When the team couldn’t hear the caller or the woman shouting to indicate where they were stranded, one rescuer asked dispatchers to use Google Maps to drop a location pin at the woman’s approximate coordinates on the trail, which climbs several-hundred feet from the narrow canyon to overlook the Taos Valley to the west.
After several more minutes waiting, the caller said they were running out of water, and suggested they climb further down the trail to resupply.
“Let’s have everyone stay put for now – now that we’ve got coordinates,” one first responder told a dispatcher. “That way we can get to them.”
Following that advice, rescuers were able to eventually locate the woman, load her onto a litter and return to the trail head just as an afternoon thunderstorm was rolling in. The woman was then transported to Holy Cross Medical Center, where she received treatment for her injuries.
Wilderness survival experts for many years have urged people who get lost – or, in this case, become integral to a rescue attempt – to stay in one place, as moving can both complicate rescue efforts and lead to injuries.
According to a study conducted by the New York Times in November 2020, hiking has surged in popularity during the pandemic, as have hiking-related injuries. The study found that in national parks, for example, tourism has increased by as much as 90 percent compared to averages in previous years.

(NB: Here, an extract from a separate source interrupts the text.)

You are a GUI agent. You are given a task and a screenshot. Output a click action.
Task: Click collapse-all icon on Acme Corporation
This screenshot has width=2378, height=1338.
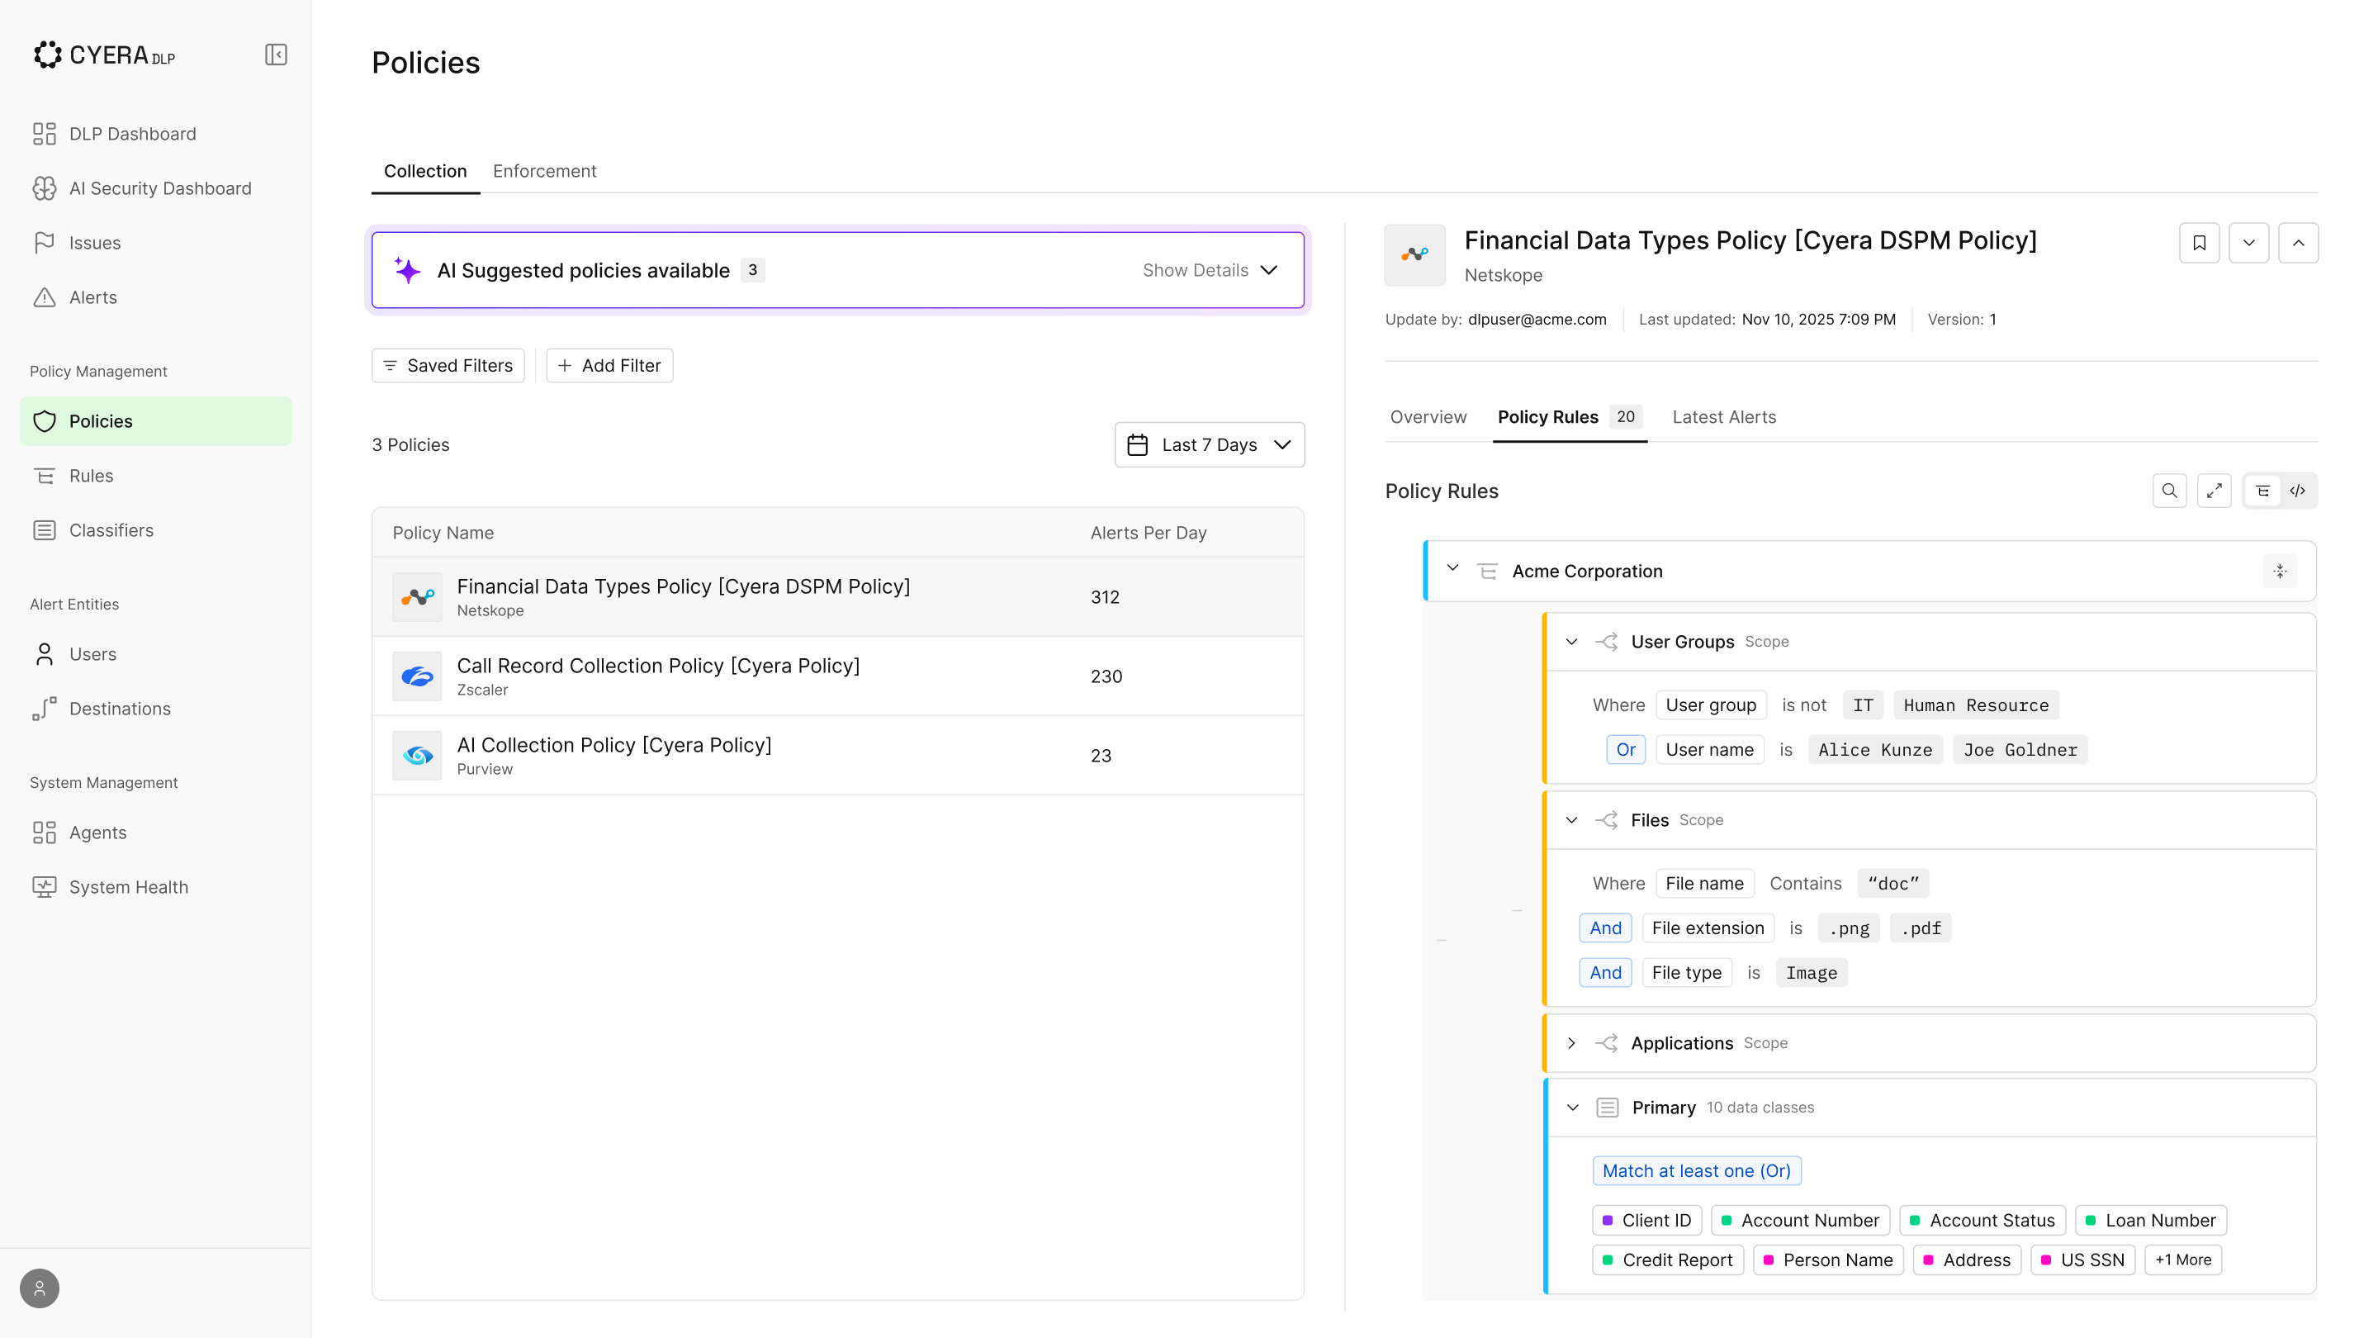click(x=2279, y=572)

Aside from injuries, around 2,000 people get lost in the wilderness each year, according to a March study published on outdoor safety website myopencountry.com.
In order to stay safe, experts recommend always notifying someone of where you plan to hike before you head out. It’s also wise to carry plenty of extra food, water, a fire starter, emergency shelter, extra insulation, sun protection, a multi-tool, a GPS device and a first aid kit when venturing into the outdoors.